Aku diperbolehkan pulang. Setelah tiga hari mendekam di dalam ruangan serba putih yang meracuni indra penciumanku dengan bau obat-obatannya. Sebenarnya, kalau menurut prosedur, aku boleh dipulangkan empat hari lagi. Tentunya tanpa ada paksaan, aku tidak bisa keluar seperti sekarang ini.
Sekarang Harry sedang mendorong kursi rodaku, asing juga menduduki kursi ini dan berjalan tanpa menggunakan kedua kakiku. Terlebih setiap malam kaki kananku terasa sangat gatal sehingga sering kali aku mengaduh, sampai ingin merobek kulit kakiku dan melepaskan gips sialan itu.

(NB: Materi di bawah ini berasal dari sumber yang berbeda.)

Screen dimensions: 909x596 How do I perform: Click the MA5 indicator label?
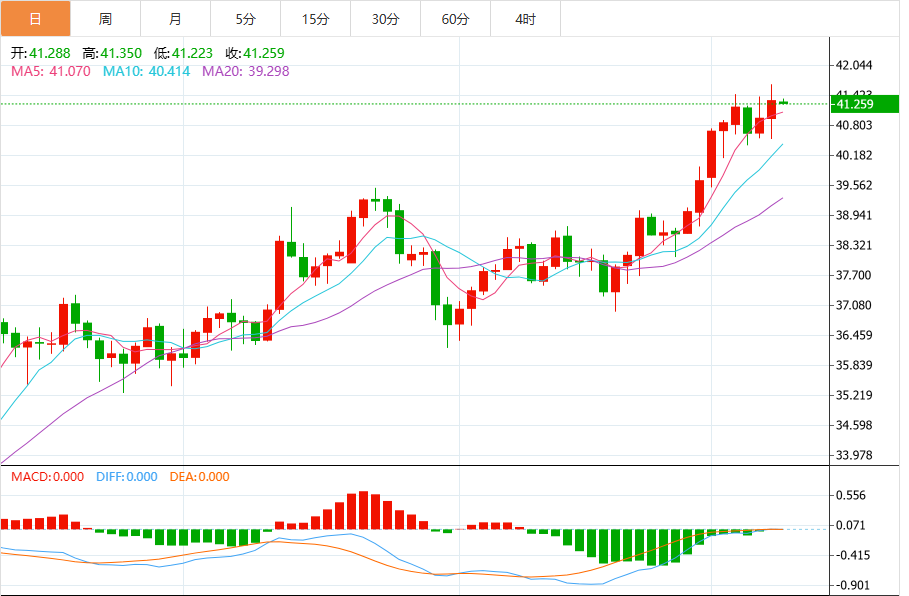(51, 71)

"Kita tunggu sebentar taksinya, oke?" suara Harry membuyarkan lamunanku.
Sedikit menoleh padanya yang berada dibelakangku, pun aku berkata. "Kau tidak membawa mobil?"

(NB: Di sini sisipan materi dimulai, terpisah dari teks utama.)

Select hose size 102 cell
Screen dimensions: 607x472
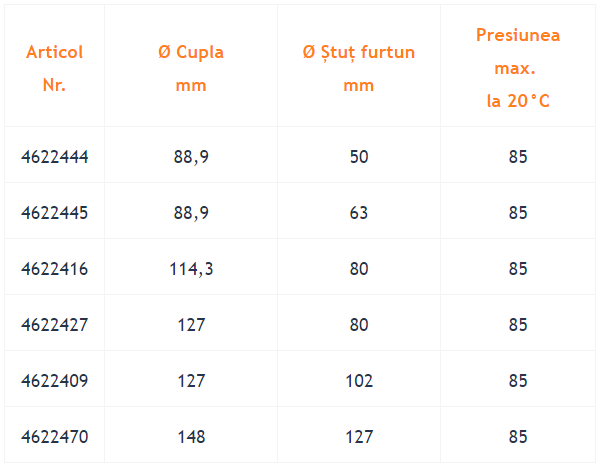click(x=359, y=381)
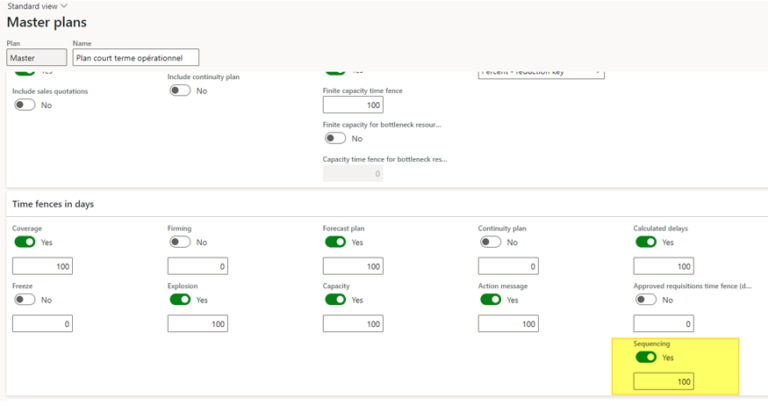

Harry menggeleng. "Kau tahu sendiri, aku ke rumah sakit berlari waktu itu. Dan aku sama sekali belum pulang ke rumah untuk menjemput mobil."
Mendengarnya, pun aku tertawa. Benar jika Harry berlari menuju rumah sakit. Awalnya, lelaki itu memang membawa mobil, hanya saja ditengah jalan, ia bertemu dengan lampu merah yang menunjukkan angka seratus dua puluh sembilan.

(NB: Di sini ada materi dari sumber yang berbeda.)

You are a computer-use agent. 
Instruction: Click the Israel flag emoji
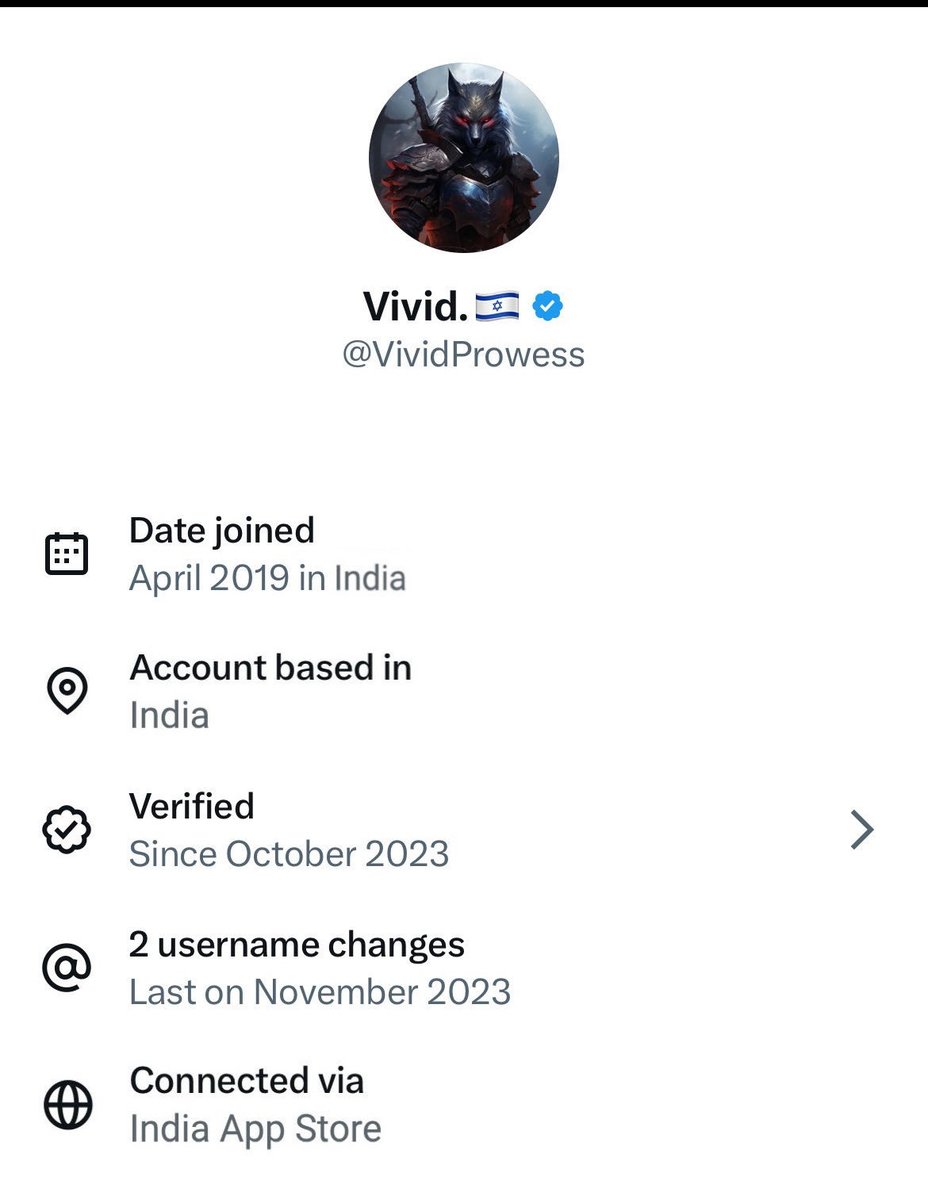click(x=497, y=306)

Dan dengan ide gilanya, Harry meninggalkan mobilnya begitu saja dan melanjutkan perjalanan dengan berlari. Harry berlari seperti orang kesetanan, tidak peduli berapa kilometer yang ia tempuh demi menemuiku. Sekiranya begitulah yang Harry ceritakan padaku. Hal itu tanpa sadar membuat senyumku terukir lebih lebar, dadaku menghangat.
Aku mencibir. "Benar. Dan kau juga belum mandi selama tiga hari ini."
"Itu karena aku tidak sempat membawa baju dan tidak ada waktu untuk mengambil baju."
"Alasan," tukasku. "Syukur-syukur aku tidak mati karena mencium busuknya badanmu."
Harry, yang sepertinya tidak terima—kontan menbalikkan posisi kursi rodaku, ia sedikit berjongkok agar menyamai tinggiku dengannya. Ia memandangiku lekat, dengan seringaian kecilnya.
Sial, karena aku bereaksi diam tidak berkutik. Jantungku berdegub-degub hebat.
"Hai, Girl," katanya. "Kau tidak akan mati hanya karena mencium aroma tubuhku yang katamu itu bau."
Aku menelan ludah susah payah. Sebenarnya apa yang terjadi pada anggota tubuhku, kenapa semuanya mati rasa ketika Harry menatapku sebegitu lekatnya? Hei-hei, kemana jiwa pemberontakku, dulu?
Harry menyentil dahiku dua kali, lalu tersenyum. "Lagipula kita sebentar lagi akan pulang. Dan di rumah nanti, kau harus menyiapkan air panas untuk aku mandi. Bagaimana?"
Aku masih diam. Lidahku mendadak kelu.
"Kan kau sendiri yang bilang, tubuhku bau. Jadi kau harus menyiapkan seluruh kebutuhanku agar tubuhku tidak lagi bau," Harry memberi jeda, seringainya semakin melebar. "Atau mungkin, kau juga harus membersihkan tubuhku nanti."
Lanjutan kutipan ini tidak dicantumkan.